Available Saturday night is Kingsman: The Golden Circle (2017, R), which partners the elite British spy organization with its American counterpart and adds Julianne Moore, Halle Berry, and Channing Tatum to the cast.
The fourth season of the Showtime Original drama The Affair with Dominic West, Ruth Wilson, Laura Tierney, and Joshua Jackson is now underway.

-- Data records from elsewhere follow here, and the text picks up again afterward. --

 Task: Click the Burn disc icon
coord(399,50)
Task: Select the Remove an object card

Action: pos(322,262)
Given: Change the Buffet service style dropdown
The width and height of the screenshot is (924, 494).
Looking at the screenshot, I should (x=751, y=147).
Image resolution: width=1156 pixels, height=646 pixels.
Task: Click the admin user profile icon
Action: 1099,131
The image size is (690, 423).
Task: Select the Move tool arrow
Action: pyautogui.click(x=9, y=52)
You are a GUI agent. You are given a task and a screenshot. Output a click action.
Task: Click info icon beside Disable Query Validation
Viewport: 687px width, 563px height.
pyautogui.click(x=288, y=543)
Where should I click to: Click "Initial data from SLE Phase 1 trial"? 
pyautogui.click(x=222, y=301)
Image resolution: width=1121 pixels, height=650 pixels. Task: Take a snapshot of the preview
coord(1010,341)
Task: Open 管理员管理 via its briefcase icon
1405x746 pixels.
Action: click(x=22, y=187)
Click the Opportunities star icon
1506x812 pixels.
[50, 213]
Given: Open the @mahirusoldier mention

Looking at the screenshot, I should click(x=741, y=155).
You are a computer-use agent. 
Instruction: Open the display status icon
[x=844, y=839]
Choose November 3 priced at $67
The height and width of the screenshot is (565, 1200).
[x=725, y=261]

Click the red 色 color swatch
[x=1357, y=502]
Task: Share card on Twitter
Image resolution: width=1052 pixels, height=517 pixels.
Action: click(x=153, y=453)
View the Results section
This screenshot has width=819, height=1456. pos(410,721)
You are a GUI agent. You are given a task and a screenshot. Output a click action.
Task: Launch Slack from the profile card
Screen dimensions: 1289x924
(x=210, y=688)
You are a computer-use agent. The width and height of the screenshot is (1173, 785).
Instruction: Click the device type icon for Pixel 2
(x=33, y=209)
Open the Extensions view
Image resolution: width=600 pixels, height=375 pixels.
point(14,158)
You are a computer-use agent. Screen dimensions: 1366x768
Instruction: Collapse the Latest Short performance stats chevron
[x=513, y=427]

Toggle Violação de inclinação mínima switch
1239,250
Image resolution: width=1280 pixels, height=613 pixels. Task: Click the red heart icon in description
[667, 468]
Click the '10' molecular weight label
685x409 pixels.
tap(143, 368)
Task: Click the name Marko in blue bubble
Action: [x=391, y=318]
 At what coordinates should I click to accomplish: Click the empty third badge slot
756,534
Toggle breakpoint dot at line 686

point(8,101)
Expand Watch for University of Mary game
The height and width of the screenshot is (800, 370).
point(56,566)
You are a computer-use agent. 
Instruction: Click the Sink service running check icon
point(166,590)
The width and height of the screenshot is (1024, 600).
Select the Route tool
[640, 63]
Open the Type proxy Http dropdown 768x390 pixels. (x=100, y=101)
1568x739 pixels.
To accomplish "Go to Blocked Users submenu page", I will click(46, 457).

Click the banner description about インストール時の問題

TCM Select Pick of the Week is Ninotchka (1939), the sophisticated comedy from Ernst Lubitsch that was promoted with the tag line “Garbo laughs!” Swedish beauty Greta Garbo was the embodiment of Hollywood grace, glamour, and tragic romance when she turned her image upside down to play a humorless Russian bureaucrat sent to Paris to secure the return to the Russian crown jewels. Melvyn Douglas is the frivolous but debonair playboy lawyer who stops sparring and starts wooing the ice princess, melting her icy resolve and finding a romantic under all the practicality of Soviet sensibility. Garbo is never less than elegant even in drab working uniforms and she is born comedienne and Douglas is a charming romantic lead, even if he lacks the star wattage that makes Garbo glow. The deft screenplay by Billy Wilder and Charles Brackett pokes fun at both sides of the cultural divide and Lubitsch affectionately makes the case that love conquers politics. Watch for Bela Lugosi in a minor role as a Soviet functionary seduced by French nightlife along with comrades in sin Sig Ruman and Felix Bressart. Streaming through December 14
It’s one of fourteen films celebrating “Star of the Week: Greta Garbo,” which includes nine silent movies. Silent cinema is where she forged her enigmatic persona and FilmStruck presents her American debut Torrent (1926) and three lavish romantic melodramas co-starring her great screen partner John Gilbert: Love (1927), an adaptation of “Anna Karenina,” Flesh and the Devil (1926) and A Woman of Affairs (1928) (all silent with score). She also stars as Mata Hari (1932) and Queen Christina (1933) in the two grandly-mounted melodramas making their respective streaming debuts.
“Director of the Week: Derek Jarman” celebrates the renegade British filmmaker with nine features, including his debut feature Sebastiane (1976, X) and the newly restored Edward II (1991, R), and a 2008 documentary written and narrated by Tilda Swinton, his friend and frequent collaborator.